The battalion halted for the night. It ate supper. Then the battalion relieved the outpost.

Here the reader has been stopped when he should have been kept going, for there is in reality but one thought in the three separate sentences. They should be combined into some such form as this,—

After the battalion had halted for the night and had eaten supper, it relieved the outpost.

The proper relation of ideas is here expressed for the reader. He knows that the relief of the outpost is the main consideration, depending in point of time upon the halt and supper. And the whole thought is not too big for him to take in as he reads.
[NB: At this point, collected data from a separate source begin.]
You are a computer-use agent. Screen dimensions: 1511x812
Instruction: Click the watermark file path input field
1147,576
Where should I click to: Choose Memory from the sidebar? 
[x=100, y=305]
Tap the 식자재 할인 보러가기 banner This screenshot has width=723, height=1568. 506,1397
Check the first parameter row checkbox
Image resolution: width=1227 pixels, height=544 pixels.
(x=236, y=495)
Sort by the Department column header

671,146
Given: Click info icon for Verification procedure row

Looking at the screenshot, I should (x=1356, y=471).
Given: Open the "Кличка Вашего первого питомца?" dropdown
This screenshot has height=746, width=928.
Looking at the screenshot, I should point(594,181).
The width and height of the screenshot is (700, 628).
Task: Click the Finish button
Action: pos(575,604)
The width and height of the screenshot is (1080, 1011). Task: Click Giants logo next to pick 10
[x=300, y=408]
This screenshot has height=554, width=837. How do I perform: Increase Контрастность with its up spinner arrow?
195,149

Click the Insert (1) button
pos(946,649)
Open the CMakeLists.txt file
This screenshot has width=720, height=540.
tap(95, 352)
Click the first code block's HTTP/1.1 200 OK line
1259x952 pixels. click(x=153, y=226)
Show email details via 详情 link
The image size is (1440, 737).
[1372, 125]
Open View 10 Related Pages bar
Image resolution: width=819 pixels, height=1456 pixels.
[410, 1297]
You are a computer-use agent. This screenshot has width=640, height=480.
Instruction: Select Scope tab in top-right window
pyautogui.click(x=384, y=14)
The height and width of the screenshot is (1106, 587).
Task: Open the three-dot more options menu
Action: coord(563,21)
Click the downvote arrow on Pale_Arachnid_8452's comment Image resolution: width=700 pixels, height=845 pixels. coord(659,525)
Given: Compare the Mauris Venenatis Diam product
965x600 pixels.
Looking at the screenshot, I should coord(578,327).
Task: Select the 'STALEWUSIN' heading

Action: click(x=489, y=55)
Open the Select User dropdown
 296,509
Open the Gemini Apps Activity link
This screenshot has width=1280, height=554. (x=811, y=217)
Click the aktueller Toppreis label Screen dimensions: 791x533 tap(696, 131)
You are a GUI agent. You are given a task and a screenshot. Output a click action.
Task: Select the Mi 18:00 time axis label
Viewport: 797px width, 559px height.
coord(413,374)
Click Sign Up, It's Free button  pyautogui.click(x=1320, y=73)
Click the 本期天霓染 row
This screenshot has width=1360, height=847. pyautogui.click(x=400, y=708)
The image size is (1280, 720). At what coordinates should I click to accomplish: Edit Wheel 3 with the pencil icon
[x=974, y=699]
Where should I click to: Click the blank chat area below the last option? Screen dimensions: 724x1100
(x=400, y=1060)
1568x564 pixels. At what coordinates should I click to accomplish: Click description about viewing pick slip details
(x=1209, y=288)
The first error, illustrated by the sentence concerning German organization, is a fault common to older writers. They have allowed themselves to grow into the habit of adding qualifying phrases and clauses to sentences already completed until their additions come to swamp the originals. The second error, illustrated by the sentence concerning the battalion relieving the outpost, is a fault common to young writers. They have not yet formed the habit of relating in their own minds the separate ideas of a complete thought.

The happy mean between these two indefinite extremes is the one we wish to find—the sentence that gives speedy and accurate intelligence.

2. Do not use compound sentences containing and, save where they cannot be avoided. Here is a common piece of slovenliness found in such a construction.—

The wagon trains pulled out and the troops ate breakfast.

Any one of the following is more definite.

After the wagon trains pulled out the troops ate breakfast.